**What you need to do:**
Starting with the line that contains "Where should I click to: Click", give again exactly and only each line through the end of the records; include the last line and exclude pictures.
--------
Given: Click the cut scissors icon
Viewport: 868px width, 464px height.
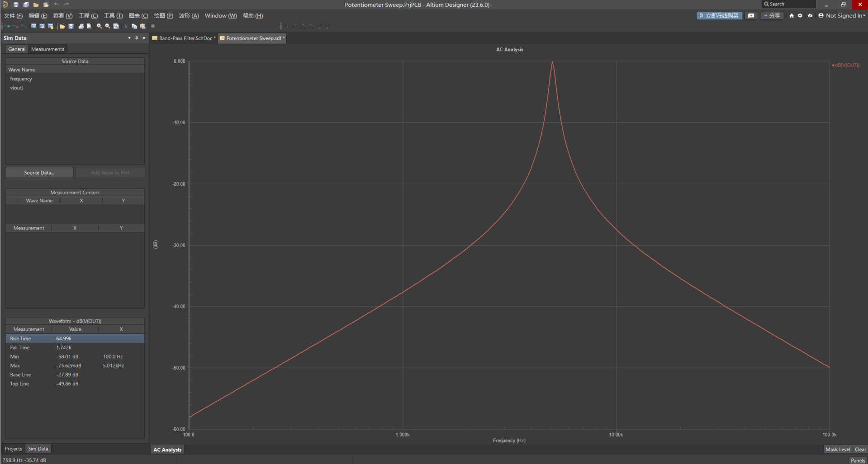Looking at the screenshot, I should [x=126, y=26].
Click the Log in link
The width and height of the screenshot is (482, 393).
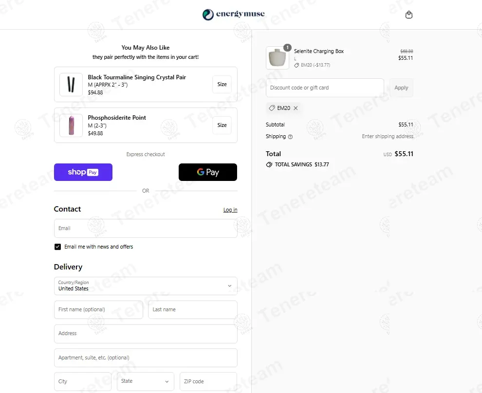pyautogui.click(x=230, y=210)
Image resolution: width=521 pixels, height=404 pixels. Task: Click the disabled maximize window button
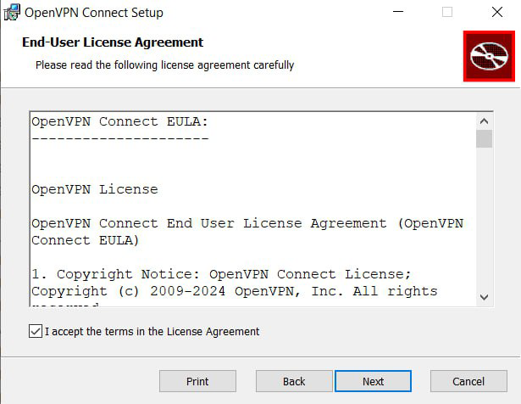point(446,13)
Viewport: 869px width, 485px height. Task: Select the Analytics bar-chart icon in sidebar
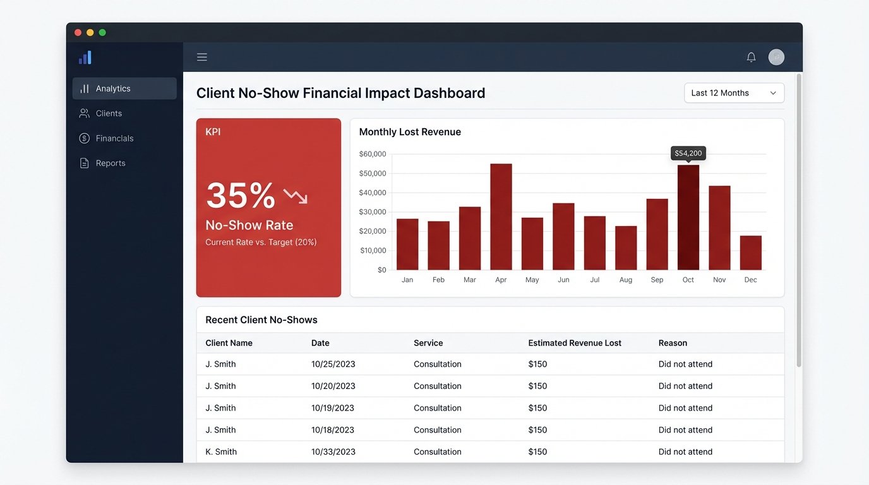pos(85,88)
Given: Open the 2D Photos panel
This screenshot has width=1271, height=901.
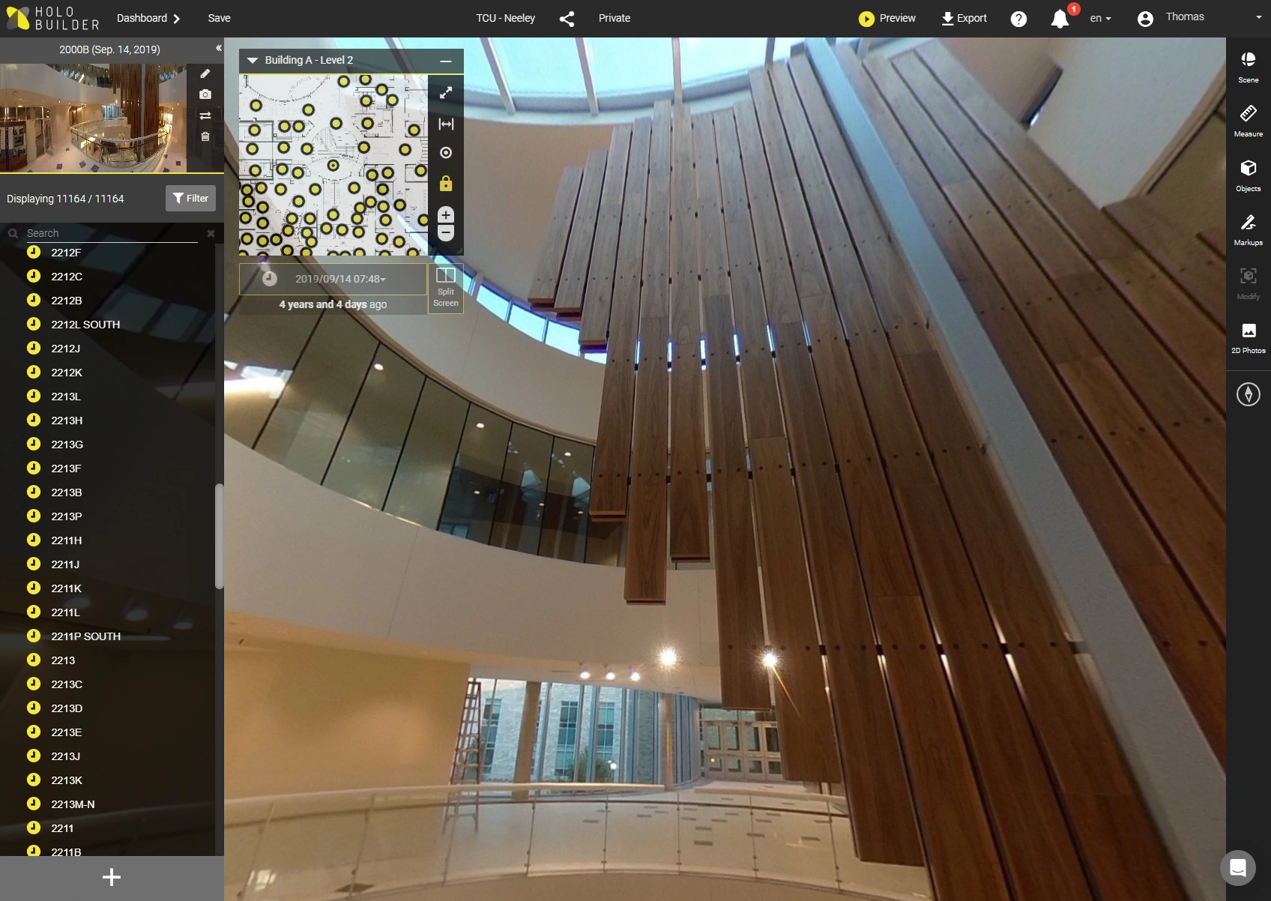Looking at the screenshot, I should (x=1248, y=337).
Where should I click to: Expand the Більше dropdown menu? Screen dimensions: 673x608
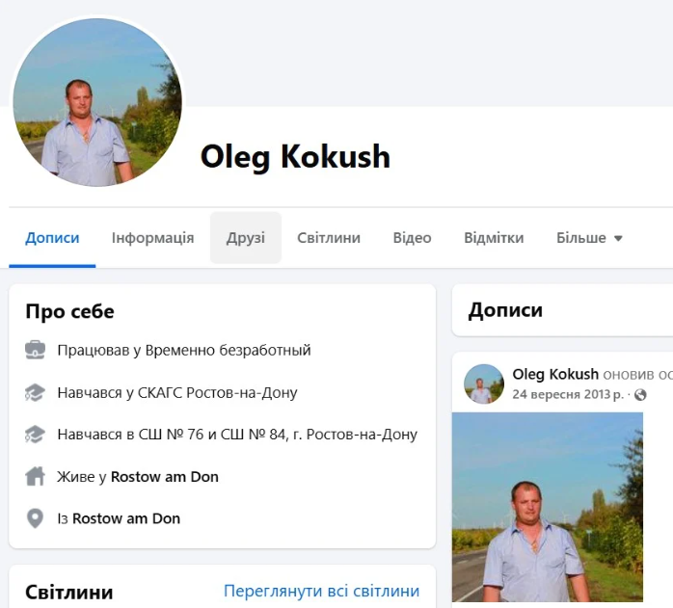pyautogui.click(x=589, y=238)
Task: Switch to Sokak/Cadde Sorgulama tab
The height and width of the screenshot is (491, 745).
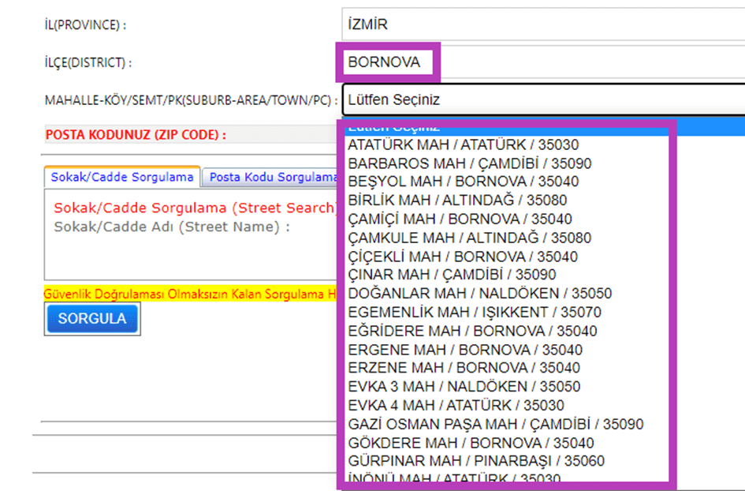Action: tap(122, 178)
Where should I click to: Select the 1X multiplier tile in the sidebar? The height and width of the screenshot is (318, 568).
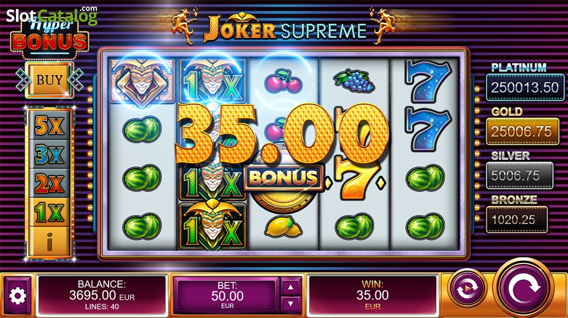pyautogui.click(x=50, y=213)
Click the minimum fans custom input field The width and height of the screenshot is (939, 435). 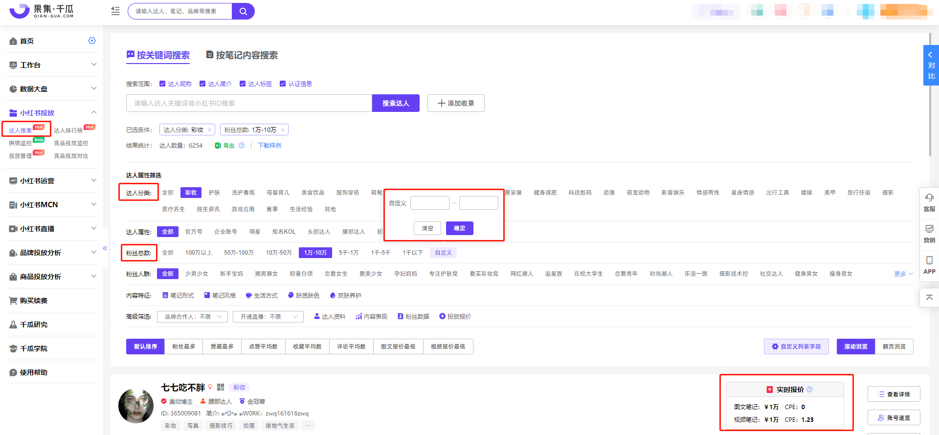pyautogui.click(x=429, y=203)
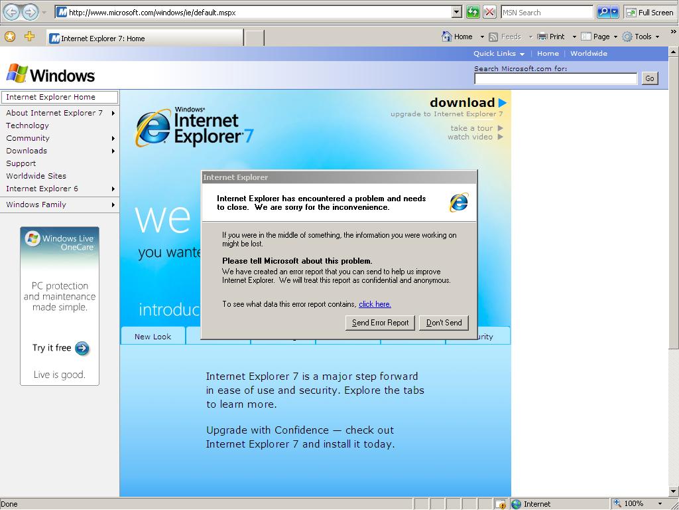Click the Stop loading icon
Viewport: 679px width, 510px height.
click(x=489, y=12)
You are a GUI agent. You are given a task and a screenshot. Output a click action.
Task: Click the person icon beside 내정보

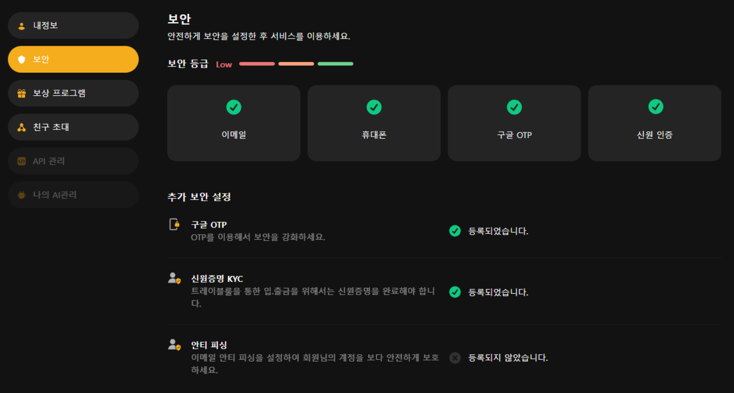pos(22,26)
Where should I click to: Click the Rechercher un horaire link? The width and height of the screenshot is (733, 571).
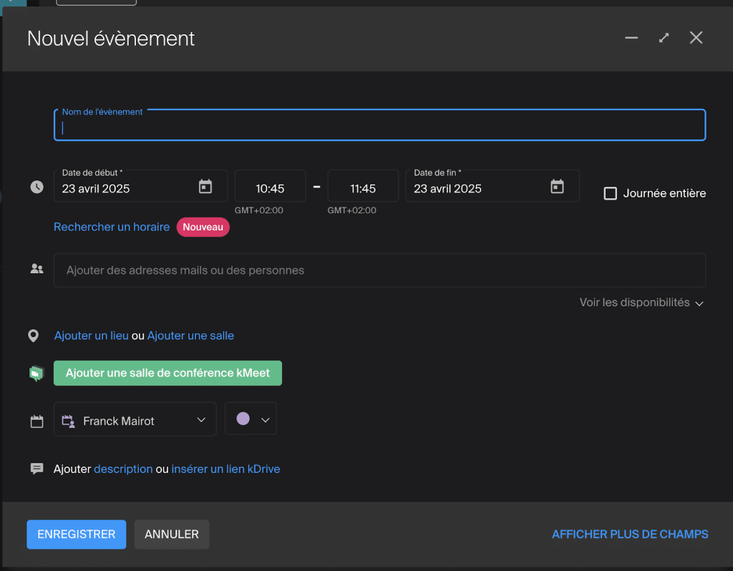point(112,227)
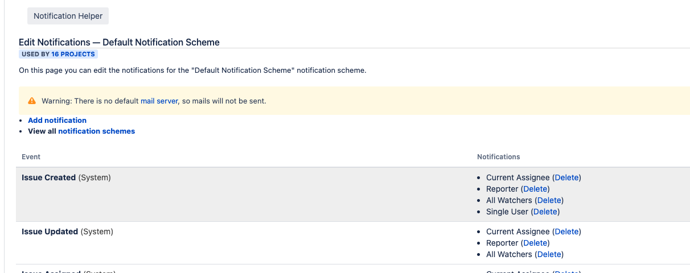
--------
**Task result:**
Where should I click to: Click the Rechercher un horaire link? The width and height of the screenshot is (733, 571).
point(112,227)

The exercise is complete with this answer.